My lake neighbor once described birches as weeds, eager to grow anywhere in the north. Now, after their demise, they are standing silent proof of the vulnerability of our woods.

During a pontoon ride around the lake in August, when the photo accompanying this story was taken, the only living birches we saw were on an island. Perhaps birch borers couldn't swim. I can only hope that the few birch that survived elsewhere have an immunity that might one day repopulate those woods with a more resistent generation.

This got me to thinking about the attacks our trees always seem to be facing.

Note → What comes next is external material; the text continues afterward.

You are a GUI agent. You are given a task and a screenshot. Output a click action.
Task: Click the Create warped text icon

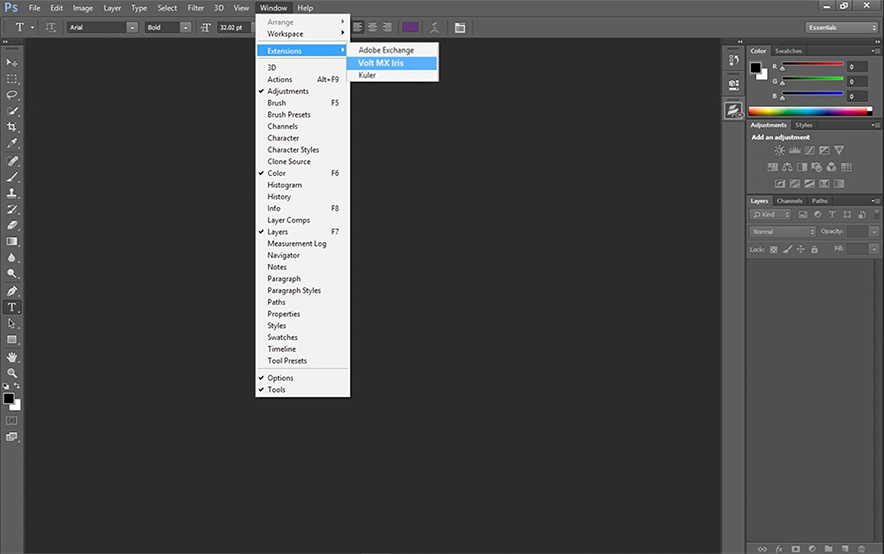click(434, 27)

Our first house was on Lincoln Avenue in St. Paul's Crocus Hill area, and I remember, after we purchased it in 1966 as newlyweds, how beautiful it was to drive under the elm branches, which reached from either curb to arch over the middle of the street.

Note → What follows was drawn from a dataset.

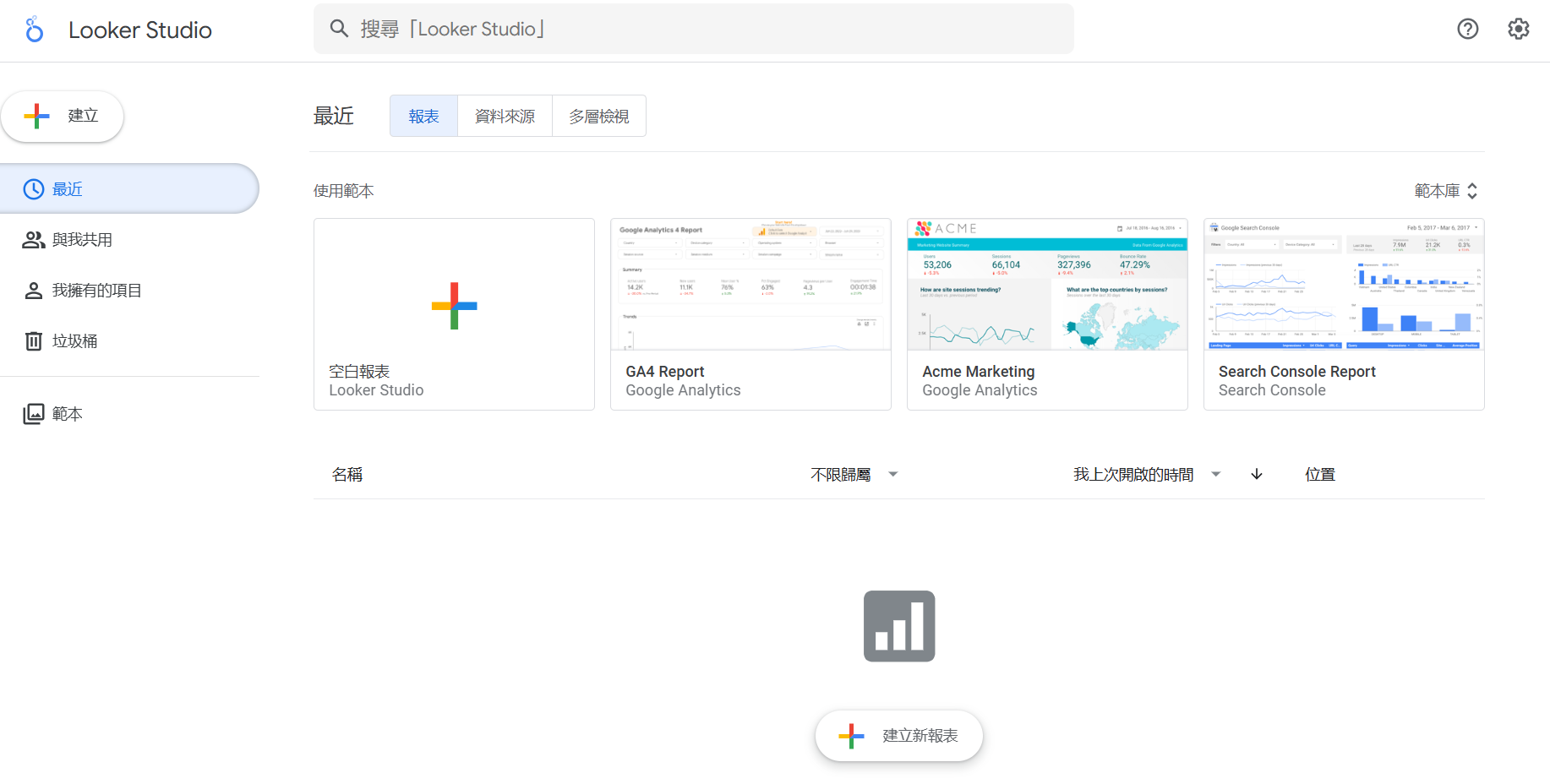This screenshot has height=784, width=1550.
Task: Open 範本 templates in the sidebar
Action: coord(66,414)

Then, in the 1970s, Dutch Elm disease found St. Paul's trees ripe for invasion. Sure, the trees were old, maybe facing their last decades, but Dutch Elm hastened their deaths. We lost two boulevard trees and a couple of monsters in our back yard, despite pumping them with potions that we hoped might forestall the inevitable. No miracles happened.

In the mid-1970s, I served as co-chairman of the St. Paul Junior League's 60th anniversary celebration, and we decided to give back to our city by planting trees along Summit Avenue to compensate for Dutch Elm devasation. On the advice of forestry experts, we planted a variety of of species -- among them Ash. Now Summit Avenue is the new battleground against the Emerald Ash Borer, and maybe those trees we planted are among the ones being felled. So sad.

Last winter, when Lake Josephine was still icebound, I looked out one morning to see that a tree I thought was on my shoreline had been cut down. I called my neighbor to find out what she knew, ready to do a little screaming if they'd chopped down my tree, even though a large branch had fallen into the lake the previous summer.

My neighbor informed me that, since tree surgeons were working at another nearby house, her husband had decided to take it down, certain it was on their side of the property line. When she told me it was an Ash, I decided to curb my irritation. Downing trees is a pricey project, and if it had to go, better they paid for it.

So now our region is trying desperately to stop this latest scourge. Ash trees are being mowed down wherever beetle infection is suspected.

The latest effort is the release of non-stinging wasps which are said to find the borer's larve quite tasty. I hope they do their job better than the useless medications we used on our elms, and don't prove to be a residual nuisance down the road.

I fear for the worst. Minnesota is loaded with ash trees, as it was once rife with birch. If there's an upside, expect full employment in the tree-cutting industry.